COMING SOON.  The Giant premiered at SXSW 2017, and is set for a Vimeo Staff Pick Premiere on June 21st - their first 360 video premiere ever.  Recently at the Harlem, Seattle, and Oklahoma film festivals, The Giant is on tour: keep your eyes out.
The Giant was New Media's first foray into VR.  It was a long, winding road to get here.
I initially wrote The Giant as a live action piece years ago, and it was actually the first project that Ryan and Abby and I worked on together.  At the time, wanting to push myself in new directions, I actaully set out to write something with unshootable moments.  (It worked.)  Was reading lots of Grimm's Fairy Tales at the time (via Philip Pullman's retellings) and I got obsessed with the brevity and fast-paced nature of the oral stories.  They felt very contemporary.  Wrote a bunch of stories, picked The Giant and set to work.
Kicked out this animatic for The Giant to see what the hell was going on, and to get people excited enough to volunteer.  Got volunteers, never figured out what the hell was going on.
Made loads of practical props and sets.  Costumes were by Titania Inglis.  Amy Oelsner starred, she was amazing.
Mountain test for a practical prop.  I never was able to build it full-size, no surprise.
Photos by Shay Platz, taken behind the scenes during the shoot.
CGI mockups for the compositing.  Made tons of these.  Never found a look I liked: everything felt wrong.
Started to go this direction, but the footage didn't work too well with the look.  I still like the it, will probably run with it on another project.  There's never wasted time, you know, I guess you're always just informing yourself for some future attempt.  But for this: just never felt right.
Had to learn Zbrush (a digital sculpting program) and how to render nicely, took awhile.  Still learning.  Slowed the process quite a bit.
I actually had a solo show in Lawrence, Kansas that I put a WIP of The Giant into.  Made a bunch of 2D prints of digital sculptures for it: here's a couple.  Was thinking about if this was an oral story, like the Little Mermaid or whatever, and it was passed through time, what different work different people would been inspired to make.  I liked the idea of the story informing salt shakers, bookends, or a weird leather hat.  Like a 17th century Star Wars.
Eventually, I gave up on the live action footage.  Just wasn't usable no matter how I bent it. Sometimes you eat the bear, etc.  "Maybe", I thought, "I can animate the whole thing."  Sculpted and handpainted some new sets and characters, did some tests, but couldn't find the time to pull it off.  Still didn't feel right for the story anyway.  The Giant languished and in the meantime, I burrowed deeper into animation and rendering: made a bunch of other shorts.
Time passed, and I joined forces with Ryan and Abby and formed New Media Ltd.  About a year ago, virtual reality came within reach, and my skillset had advanced enough to where I could tackle it.  The Giant, unshootable as it was, seemed a perfect fit.  We opted to blow the dust off the assets.  Started some concept drawings.

Recorded data
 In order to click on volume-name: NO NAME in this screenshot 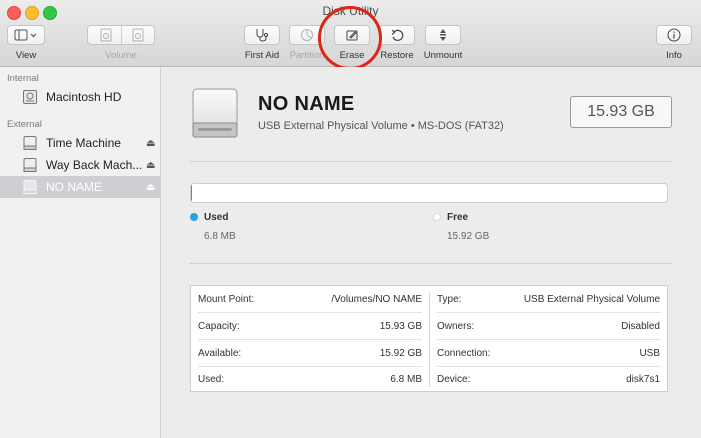, I will do `click(306, 104)`.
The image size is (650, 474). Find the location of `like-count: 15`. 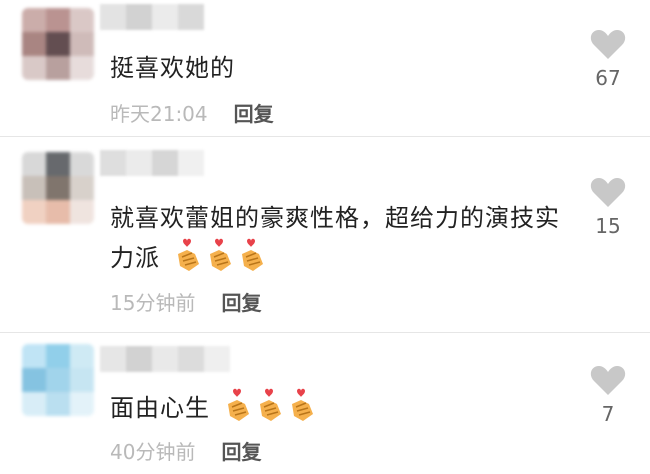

Required action
Switch "animatic" to "storyboard reel" in the account of making The Giant, writing out the passage from "Kicked out this" up to and including "during the shoot.".

Solution to this exercise
Kicked out this storyboard reel for The Giant to see what the hell was going on, and to get people excited enough to volunteer.  Got volunteers, never figured out what the hell was going on.
Made loads of practical props and sets.  Costumes were by Titania Inglis.  Amy Oelsner starred, she was amazing.
Mountain test for a practical prop.  I never was able to build it full-size, no surprise.
Photos by Shay Platz, taken behind the scenes during the shoot.